TASK INSTRUCTIONS:
Print the passage on the defense of slavery word for word, from "In 1829, the" to "to justify slavery.".

:: TEXT SECTION ::

In the book The Unfinished Nation: A Concise History of The American People, Volume I, political historian Alan Brinkley highlights a line of reasoning many Southern whites used to justify enslaving African Americans: “The defense of slavery rested, too, on increasingly elaborate arguments about the biological inferiority of African Americans, who were, white Southerners claimed, inherently unfit to take care of themselves, let alone exercise the rights of citizenship.”

In 1829, the state of Georgia established punishments for any enslaved or free black caught teaching another enslaved or free black to read or write. If the defenders of slavery sincerely believed that African Americans were intellectually inferior, then why would that kind of policy be necessary? Ironically, it admits that educated African Americans existed. How else could one enslaved black teach another enslaved black? It was clear that blacks were capable of learning and teaching, which threatened the theory used to justify slavery.

:::
:: EXTRACTED ENTRIES ::

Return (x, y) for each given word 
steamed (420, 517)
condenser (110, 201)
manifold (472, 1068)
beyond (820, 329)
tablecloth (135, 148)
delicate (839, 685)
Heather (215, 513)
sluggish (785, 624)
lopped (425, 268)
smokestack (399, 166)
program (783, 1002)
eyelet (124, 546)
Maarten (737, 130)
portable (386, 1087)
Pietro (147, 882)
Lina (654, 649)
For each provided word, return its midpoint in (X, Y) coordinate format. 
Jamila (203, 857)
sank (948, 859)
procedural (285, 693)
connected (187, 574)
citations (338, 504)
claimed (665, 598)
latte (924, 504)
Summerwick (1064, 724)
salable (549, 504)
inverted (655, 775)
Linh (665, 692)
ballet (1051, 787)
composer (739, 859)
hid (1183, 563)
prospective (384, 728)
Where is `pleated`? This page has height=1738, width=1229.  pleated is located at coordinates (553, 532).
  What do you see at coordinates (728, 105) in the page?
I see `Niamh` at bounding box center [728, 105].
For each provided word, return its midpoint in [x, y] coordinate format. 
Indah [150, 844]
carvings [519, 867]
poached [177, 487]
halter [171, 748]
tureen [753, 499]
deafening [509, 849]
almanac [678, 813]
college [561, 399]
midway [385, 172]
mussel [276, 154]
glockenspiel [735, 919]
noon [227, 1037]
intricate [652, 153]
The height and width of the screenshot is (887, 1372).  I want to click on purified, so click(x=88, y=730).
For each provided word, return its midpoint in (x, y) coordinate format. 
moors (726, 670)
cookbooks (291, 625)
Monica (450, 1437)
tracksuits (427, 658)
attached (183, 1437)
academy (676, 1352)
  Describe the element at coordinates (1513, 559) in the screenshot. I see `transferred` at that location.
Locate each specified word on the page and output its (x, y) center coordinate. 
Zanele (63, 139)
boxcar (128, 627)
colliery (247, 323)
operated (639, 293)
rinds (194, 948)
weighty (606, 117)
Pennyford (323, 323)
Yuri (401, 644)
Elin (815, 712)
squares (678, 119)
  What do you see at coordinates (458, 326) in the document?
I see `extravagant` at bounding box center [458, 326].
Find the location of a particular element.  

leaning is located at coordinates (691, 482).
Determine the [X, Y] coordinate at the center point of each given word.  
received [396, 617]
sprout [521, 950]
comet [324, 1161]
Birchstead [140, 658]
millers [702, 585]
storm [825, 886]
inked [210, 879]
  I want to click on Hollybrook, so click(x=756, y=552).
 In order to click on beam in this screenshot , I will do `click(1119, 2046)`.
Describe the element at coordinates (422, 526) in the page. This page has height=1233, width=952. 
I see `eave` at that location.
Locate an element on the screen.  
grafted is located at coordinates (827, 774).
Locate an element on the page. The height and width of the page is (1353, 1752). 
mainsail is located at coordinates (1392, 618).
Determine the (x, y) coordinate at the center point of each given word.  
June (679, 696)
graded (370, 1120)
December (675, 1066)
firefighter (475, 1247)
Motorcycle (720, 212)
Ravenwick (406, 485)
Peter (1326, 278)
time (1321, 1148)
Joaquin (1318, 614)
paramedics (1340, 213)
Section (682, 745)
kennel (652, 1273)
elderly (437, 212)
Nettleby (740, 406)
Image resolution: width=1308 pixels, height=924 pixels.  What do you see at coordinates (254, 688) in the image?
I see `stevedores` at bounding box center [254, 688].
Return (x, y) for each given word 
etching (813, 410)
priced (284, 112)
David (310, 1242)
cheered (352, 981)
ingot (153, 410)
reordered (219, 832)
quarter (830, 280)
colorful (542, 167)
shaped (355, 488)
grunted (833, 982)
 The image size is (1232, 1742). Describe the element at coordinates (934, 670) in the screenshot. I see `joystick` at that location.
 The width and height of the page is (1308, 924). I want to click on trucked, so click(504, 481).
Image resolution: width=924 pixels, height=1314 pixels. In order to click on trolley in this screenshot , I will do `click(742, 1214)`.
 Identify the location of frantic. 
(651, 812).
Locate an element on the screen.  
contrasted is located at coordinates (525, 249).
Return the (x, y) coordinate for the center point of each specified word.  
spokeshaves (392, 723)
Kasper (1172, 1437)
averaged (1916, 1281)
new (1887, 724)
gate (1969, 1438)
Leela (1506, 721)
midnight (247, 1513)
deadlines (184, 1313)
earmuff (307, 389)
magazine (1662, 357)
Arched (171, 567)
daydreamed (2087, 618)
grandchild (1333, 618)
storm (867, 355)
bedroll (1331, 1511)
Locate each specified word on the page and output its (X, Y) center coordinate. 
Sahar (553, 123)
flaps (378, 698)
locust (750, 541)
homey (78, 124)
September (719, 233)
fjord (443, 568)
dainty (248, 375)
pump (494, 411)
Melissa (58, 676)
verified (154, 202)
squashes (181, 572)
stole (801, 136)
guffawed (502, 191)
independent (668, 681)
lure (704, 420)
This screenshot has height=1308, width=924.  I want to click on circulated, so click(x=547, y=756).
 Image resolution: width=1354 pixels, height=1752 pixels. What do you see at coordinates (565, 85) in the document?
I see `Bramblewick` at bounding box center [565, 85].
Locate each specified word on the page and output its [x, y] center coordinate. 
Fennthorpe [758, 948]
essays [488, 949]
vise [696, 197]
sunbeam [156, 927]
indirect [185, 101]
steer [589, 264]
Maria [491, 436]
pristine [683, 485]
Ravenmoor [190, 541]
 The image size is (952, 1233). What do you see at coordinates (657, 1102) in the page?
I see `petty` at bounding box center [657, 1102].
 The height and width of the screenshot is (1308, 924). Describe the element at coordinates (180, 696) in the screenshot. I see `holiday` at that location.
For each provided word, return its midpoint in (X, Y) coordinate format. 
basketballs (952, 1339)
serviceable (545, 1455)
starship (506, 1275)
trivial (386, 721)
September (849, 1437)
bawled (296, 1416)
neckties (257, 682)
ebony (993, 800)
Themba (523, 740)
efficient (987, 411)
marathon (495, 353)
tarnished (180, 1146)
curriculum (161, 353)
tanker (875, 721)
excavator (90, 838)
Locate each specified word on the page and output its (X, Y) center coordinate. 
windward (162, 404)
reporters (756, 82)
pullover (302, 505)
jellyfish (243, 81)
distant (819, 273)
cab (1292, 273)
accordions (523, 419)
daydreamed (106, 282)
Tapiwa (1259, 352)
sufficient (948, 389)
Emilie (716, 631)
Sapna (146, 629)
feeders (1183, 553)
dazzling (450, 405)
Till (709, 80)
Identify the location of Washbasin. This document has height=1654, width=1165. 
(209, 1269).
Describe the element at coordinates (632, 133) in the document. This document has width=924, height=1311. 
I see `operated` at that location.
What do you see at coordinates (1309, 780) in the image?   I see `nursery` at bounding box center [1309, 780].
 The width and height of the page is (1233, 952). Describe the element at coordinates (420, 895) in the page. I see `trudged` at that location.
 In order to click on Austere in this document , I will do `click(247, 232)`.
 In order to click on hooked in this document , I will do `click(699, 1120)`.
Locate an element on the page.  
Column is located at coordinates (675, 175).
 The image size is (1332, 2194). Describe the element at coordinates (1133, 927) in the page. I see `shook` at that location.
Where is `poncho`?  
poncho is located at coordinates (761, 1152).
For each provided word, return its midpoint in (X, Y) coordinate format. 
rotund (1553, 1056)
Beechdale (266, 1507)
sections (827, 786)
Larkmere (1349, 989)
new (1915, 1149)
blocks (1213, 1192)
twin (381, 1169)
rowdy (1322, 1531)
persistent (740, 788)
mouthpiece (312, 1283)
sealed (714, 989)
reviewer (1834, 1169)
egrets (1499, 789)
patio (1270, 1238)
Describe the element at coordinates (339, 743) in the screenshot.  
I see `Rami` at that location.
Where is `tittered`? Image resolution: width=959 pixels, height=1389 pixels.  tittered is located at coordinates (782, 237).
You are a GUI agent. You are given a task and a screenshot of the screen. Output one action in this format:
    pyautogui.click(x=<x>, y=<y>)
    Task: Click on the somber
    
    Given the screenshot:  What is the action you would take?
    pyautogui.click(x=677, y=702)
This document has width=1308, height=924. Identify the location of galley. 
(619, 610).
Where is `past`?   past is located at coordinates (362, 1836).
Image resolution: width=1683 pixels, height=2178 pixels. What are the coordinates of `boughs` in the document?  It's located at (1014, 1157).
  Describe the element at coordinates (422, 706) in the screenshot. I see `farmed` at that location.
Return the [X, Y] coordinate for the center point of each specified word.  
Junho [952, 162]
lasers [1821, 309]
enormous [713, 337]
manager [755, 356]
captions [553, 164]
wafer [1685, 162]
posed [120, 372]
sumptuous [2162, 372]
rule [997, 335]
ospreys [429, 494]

:::

OUTPUT OF THE EXERCISE:
In 1829, the state of Georgia established punishments for any enslaved or free black caught teaching another enslaved or free black to read or write. If the defenders of slavery sincerely believed that African Americans were intellectually inferior, then why would that kind of policy be necessary? Ironically, it admits that educated African Americans existed. How else could one enslaved black teach another enslaved black? It was clear that blacks were capable of learning and teaching, which threatened the theory used to justify slavery.